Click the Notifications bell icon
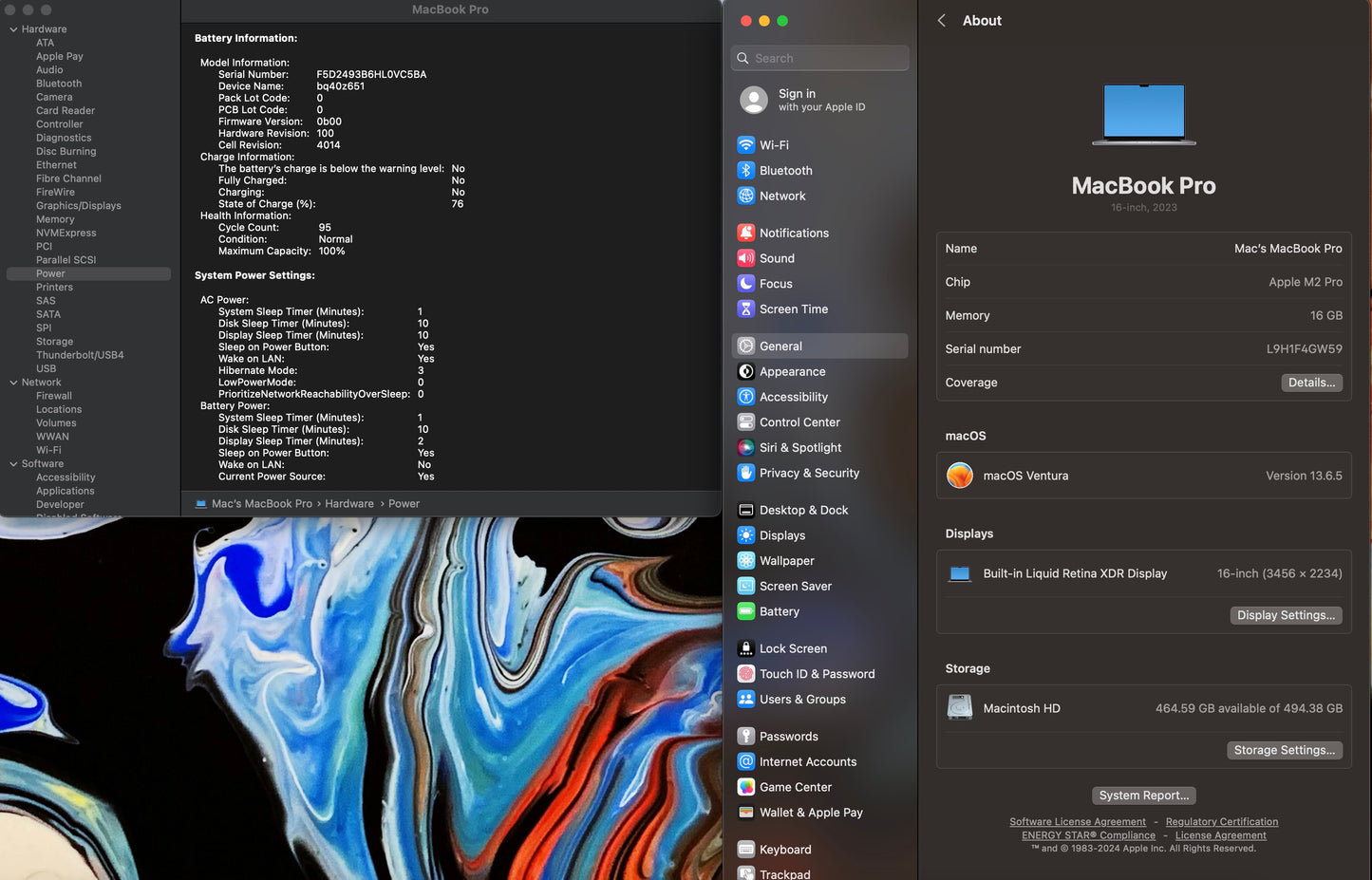The image size is (1372, 880). (746, 233)
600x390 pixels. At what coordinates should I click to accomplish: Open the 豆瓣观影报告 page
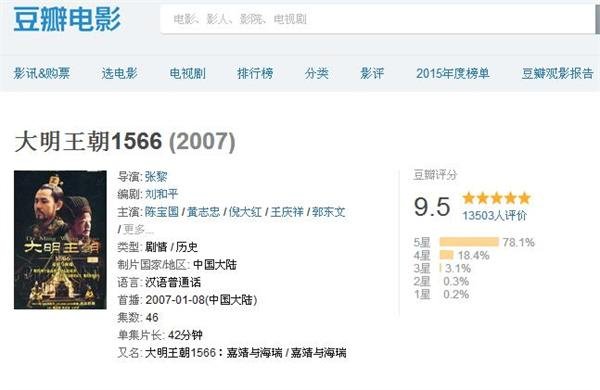pyautogui.click(x=558, y=73)

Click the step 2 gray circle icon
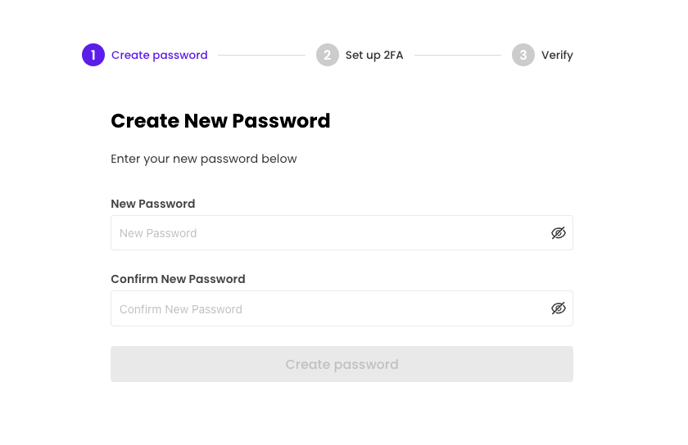[x=327, y=55]
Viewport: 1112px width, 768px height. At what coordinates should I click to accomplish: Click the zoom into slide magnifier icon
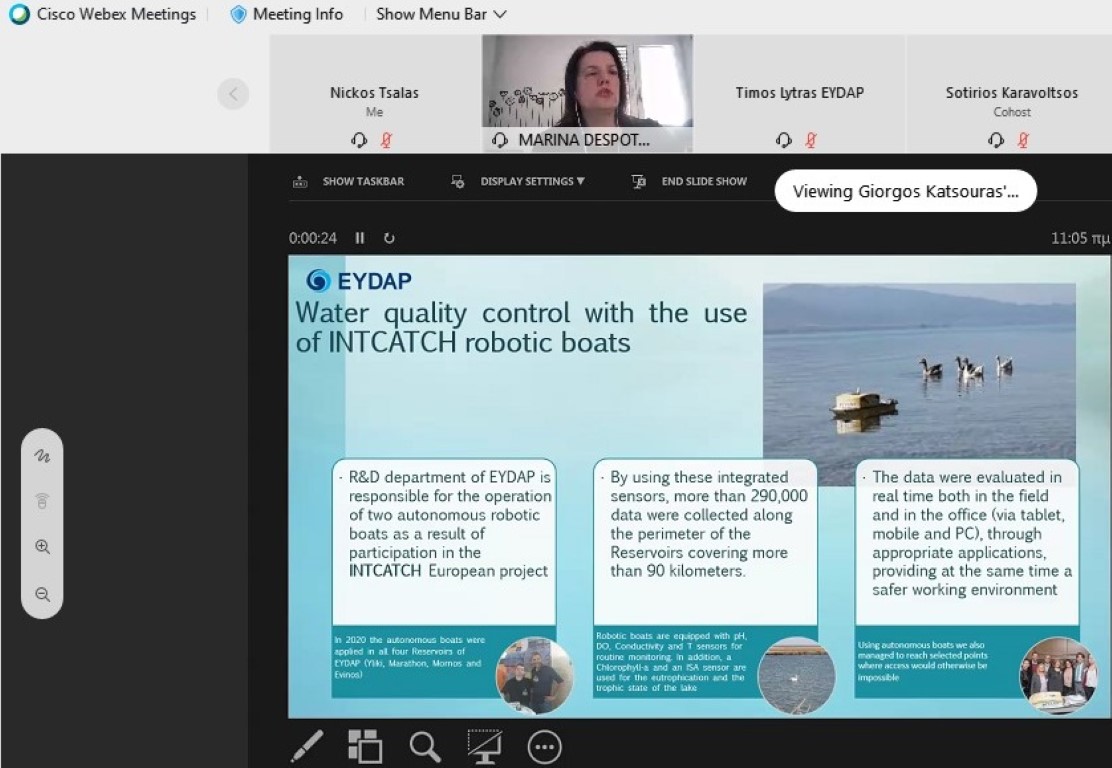point(425,746)
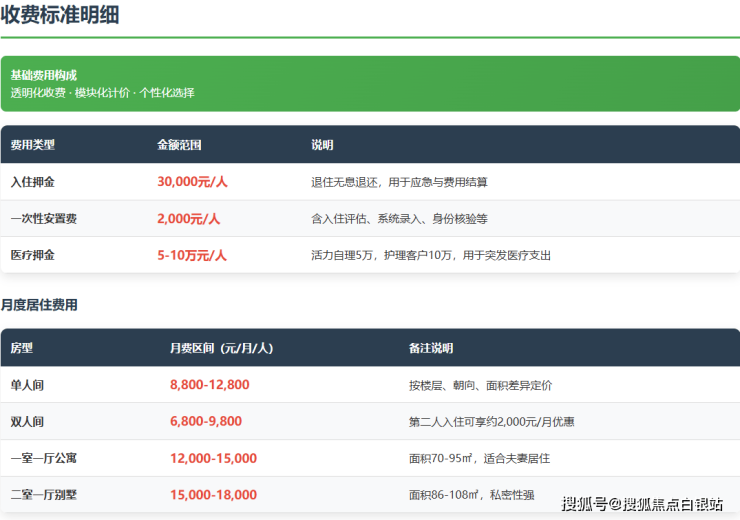This screenshot has width=740, height=520.
Task: Select the green 基础费用构成 banner heading
Action: point(44,75)
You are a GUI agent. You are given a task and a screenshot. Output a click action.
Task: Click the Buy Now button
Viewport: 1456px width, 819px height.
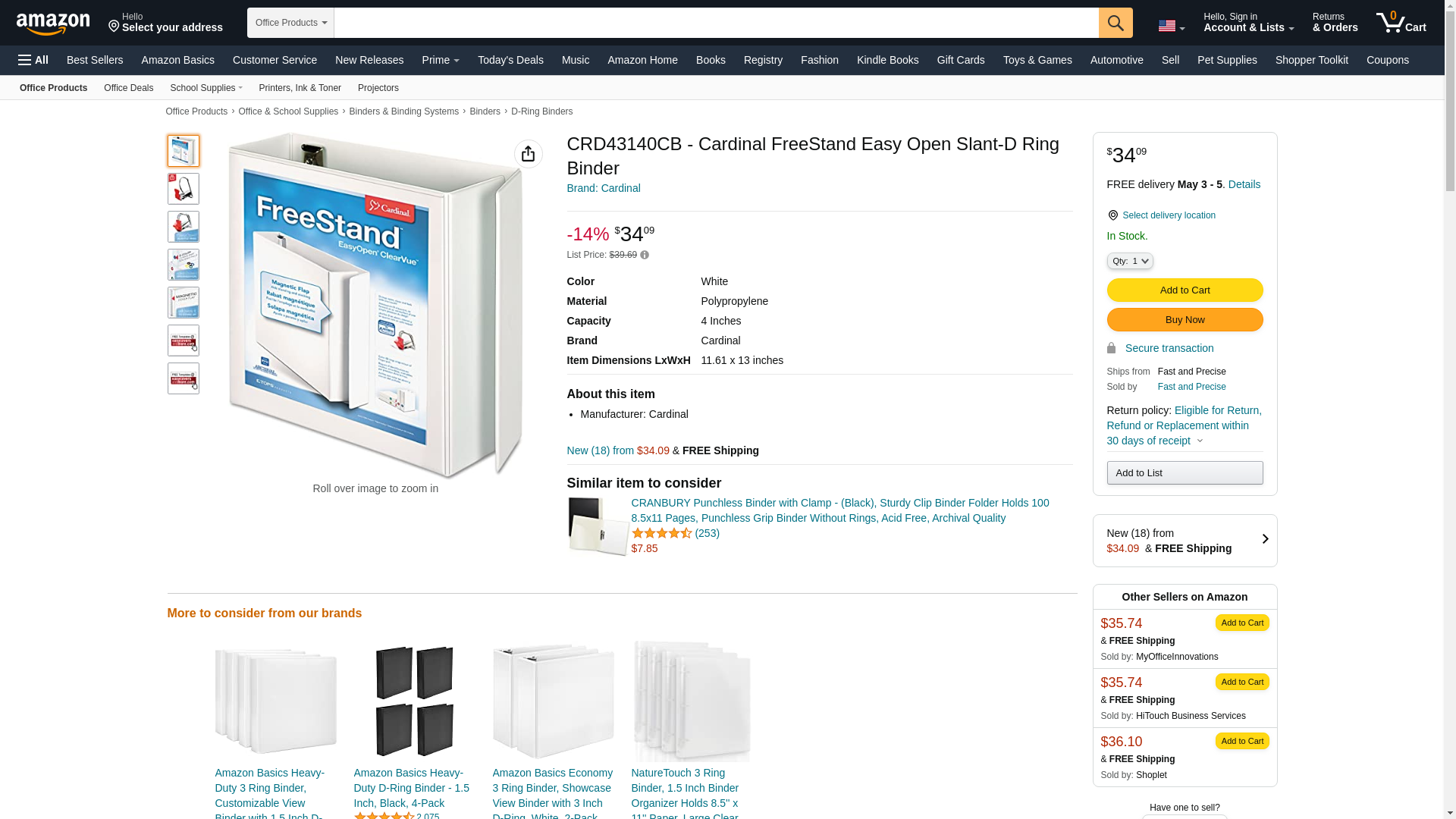pyautogui.click(x=1185, y=320)
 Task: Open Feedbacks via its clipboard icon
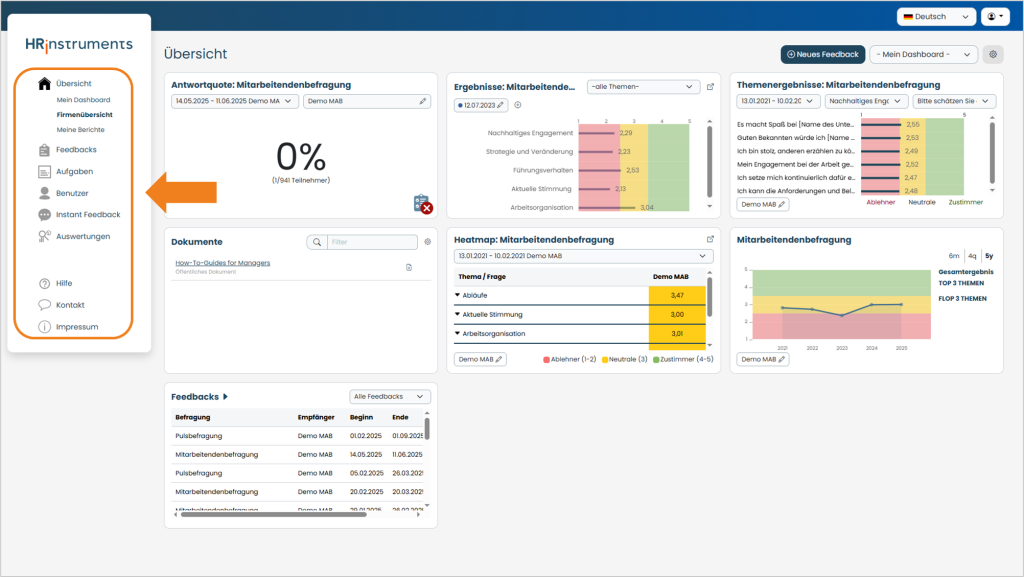pyautogui.click(x=44, y=150)
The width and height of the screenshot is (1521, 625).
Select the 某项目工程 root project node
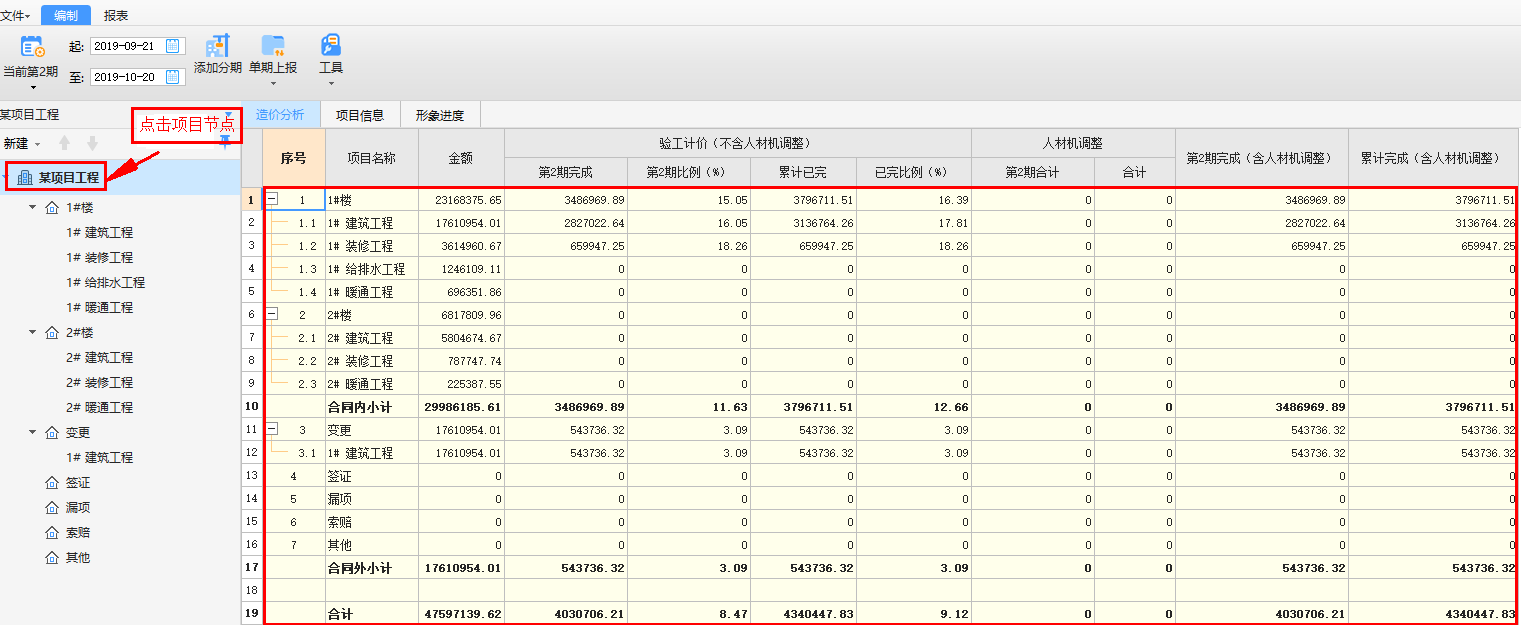[x=68, y=178]
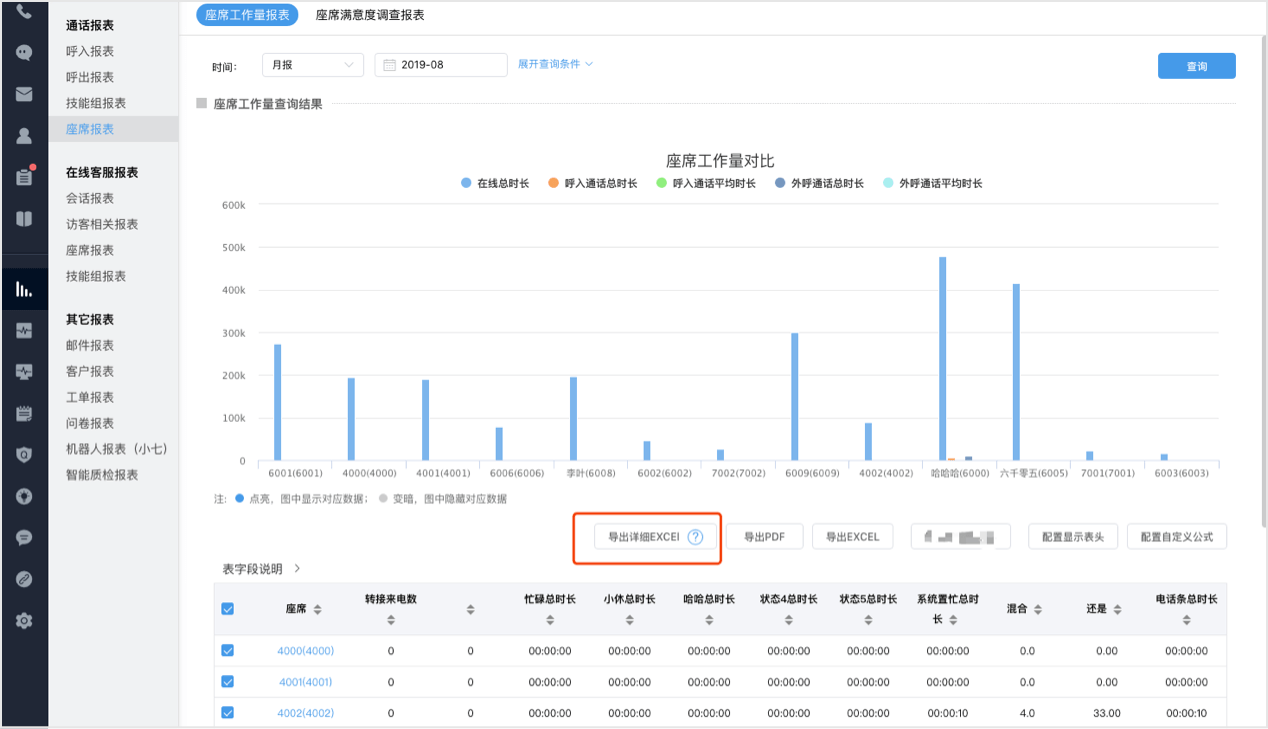Expand the 表字段说明 section chevron

297,568
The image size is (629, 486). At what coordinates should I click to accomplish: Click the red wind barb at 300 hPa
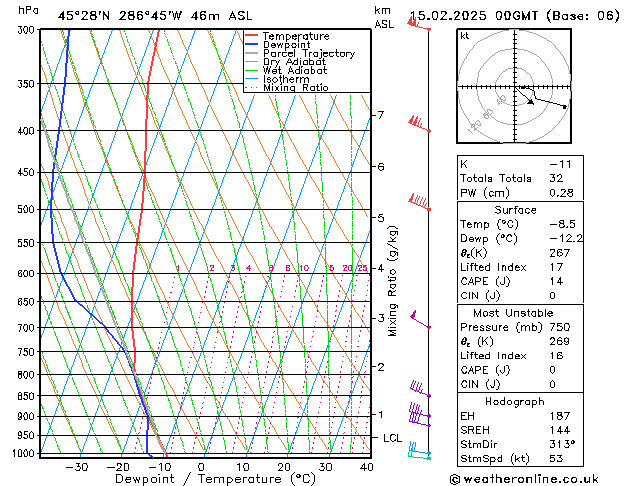click(419, 23)
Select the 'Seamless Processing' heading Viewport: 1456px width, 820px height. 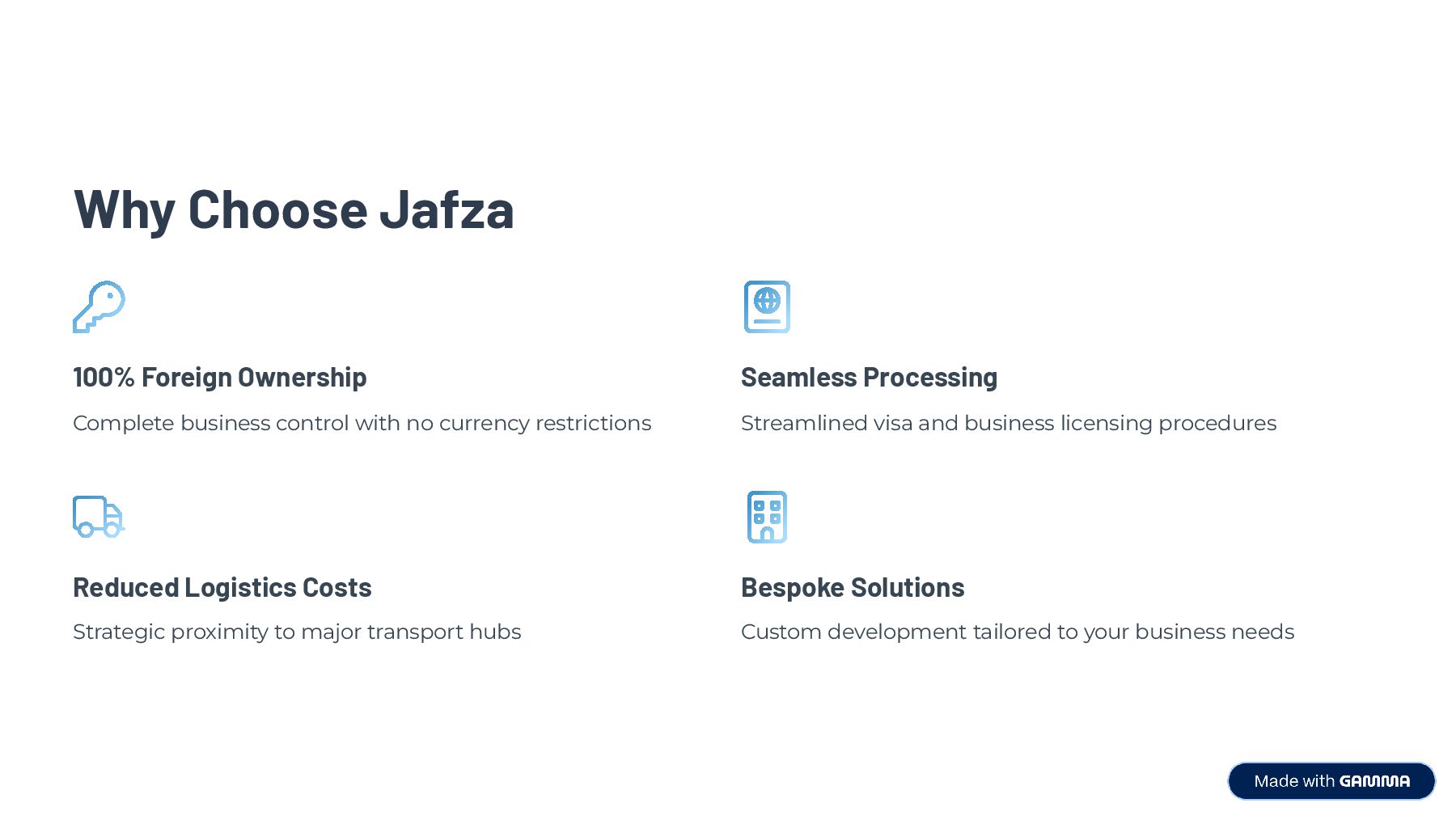click(x=869, y=377)
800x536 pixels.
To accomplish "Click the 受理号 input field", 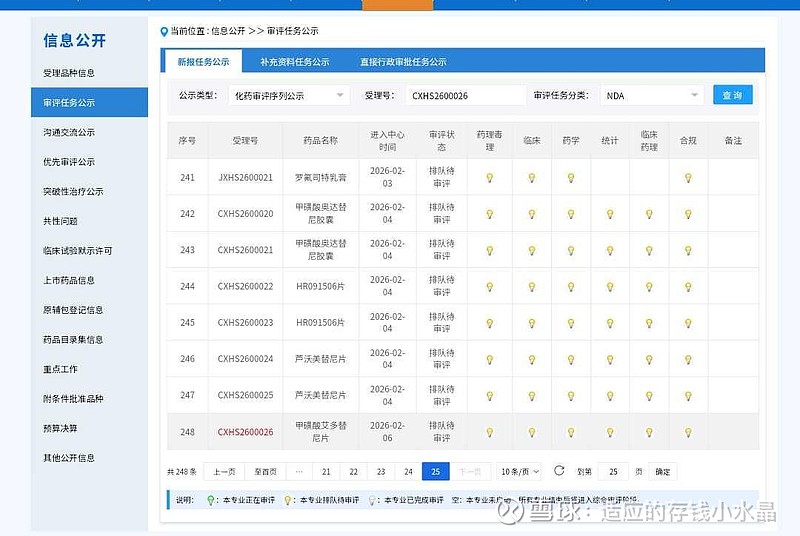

→ Exercise objective
Rewrite the items from the very start through the line containing "[x=327, y=55]", replacing "gray" with "blue" and leaving everything else unchanged. Omit the pictures from your answer.

→ Result
Click the Notifications bell icon
The image size is (1372, 880). (746, 233)
600x390 pixels. At what coordinates should I click to accomplish: Open the 豆瓣观影报告 page
pyautogui.click(x=558, y=73)

Click the step 2 blue circle icon
[x=327, y=55]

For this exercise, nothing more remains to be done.